I bought a house in the US in about 2010 and used it as a holiday home for my family (it was never rented out).

In around 2013 I sold the house, which after paying the estate agents fees and leaving furniture in the house I made a slight loss on.

I had to jump through hoops with the IRS before they would release all of the money from the sale (they withheld around 20 % of the sale proceeds until I put in a tax return the following year). As I was awaiting all the proceeds to be released I left the whole amount I got from the sale in a US bank. About 1 year later I recovered the withheld amount but then had difficulties in the US bank transferring the amount to my UK about.

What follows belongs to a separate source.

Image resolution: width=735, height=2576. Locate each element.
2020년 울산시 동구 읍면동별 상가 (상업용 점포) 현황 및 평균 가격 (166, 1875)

Anyway to cut along story short I bought dollars when the rate was good (at around $1.90 to £1) and sold (in 2016) after Brexit vote (rate of about $1.25 to £1).

Do I have to pay tax for the gain I have made, if I do will if be capital gains tax and at what rate.

Thanks in advance for any assistance.

  • 3
    This is one of those rare cases that IRS red tape actually helped someone. Congrats. Jun 12, 2017 at 13:46
  • One way or another, you earned more of your home currency in proceeds than you paid for your house. It is very, very likely to be taxable [though not confident enough in UK tax to say so]; the main question will be whether you are allowed to consider it additional proceeds on your house [which is likely good as likely capital gains taxes would be less than regular income], or as a separate gain/income calculation. Jun 12, 2017 at 15:23

1 Answer 1


Disclaimer: I am neither a lawyer nor a tax-expert

This page on the HMRC site lists several pages that appear to be relevant, starting with CG78401 - Foreign currency: delayed remittances and on to CG78408 - Foreign currency: example which seems pertinent to your case [paraphrased]:

A property bought in 1983 is sold for a [taxable] gain in one tax-year (1986/87) but the proceeds cannot be released/remitted to the UK until later (1991/92), by which time currency fluctuations have created a second [taxable] gain.

The size of the first gain (selling the property) is determined by the exchange rate in effect at the time of the sale but because of local restrictions, this can be deferred. The size of the second gain (currency movement) is determined by the change in exchange-rate between the time of the sale and the time of conversion.

In your case, the first "gain" was actually a loss, so I believe you should be able to use this to offset any tax due second gain. This page states that losses can be claimed up to four years after the end of the tax-year in which they were incurred, so you are probably still OK.

(The example makes application under TCGA92/S279 to defer the gain made on the original sale [because of the inability to transfer funds], but as I understand it, this is primarily to avoid a tax liability in that year. Since you made a loss on the sale, there wouldn't have been a tax liability, so there would be no need to defer it).